One of the major twists of the season was the "A.I. Arena": three Houseguests were nominated for possible eviction by the H.O.H. rather than two, who then competed in a challenge in the titular room. Whoever won the challenge would be declared safe, while the remaining two went up for eviction as normal. Production staff stated that the twist was intended to make the Thursday-night eviction episodes more unpredictable, as well as reinstate the presence of a challenge on eviction night (as the HoH competition had been displaced from eviction night in recent seasons of Big Brother).

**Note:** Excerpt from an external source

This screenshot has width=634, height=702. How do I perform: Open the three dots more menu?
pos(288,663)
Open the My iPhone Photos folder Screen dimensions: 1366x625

Executive producer Allison Grodner suggested that the twist or a variant of it could return for future seasons, considering it a "success" that the producers had "learned a lot from". The twist later became a permanent part of the game the following year in Big Brother 27, rebranded as the "BB Block Buster".

===Filming===
Filming began on July 16, 2024, and ran for 90 days.

===Production design===
Similar to the season's overall theme, the Big Brother house was designed with an artificial intelligence theme. Bedrooms in the house were designed using AI prompts. The have-not room is described as "only a wireframe skeleton bedroom" because the AI crashed after given the prompt. Throughout the season, housemates interacted with each other and AI characters such as AINSLEY and Jankie via Proto Hologram devices.

==Release==
===Broadcast===
The season premiered on CBS over two nights on July 17 and 18, 2024. New episodes then aired on Sundays, Wednesdays, and Thursdays at 9:00 p.m. eastern time (ET). It concluded with a live finale on October 13, 2024. Beginning July 25, Wednesday and Thursday episodes moved to 8:00 p.m. ET.

===Streaming===
Following its broadcast, new episodes will stream on Paramount+ and CBS On Demand. As with previous seasons, Paramount+ is also providing access to 24/7 live feeds. The live feeds also stream on Pluto TV in a free advertisement-supported format. In a change from previous seasons, those watching the live feeds will no longer be able to pause or rewind the video.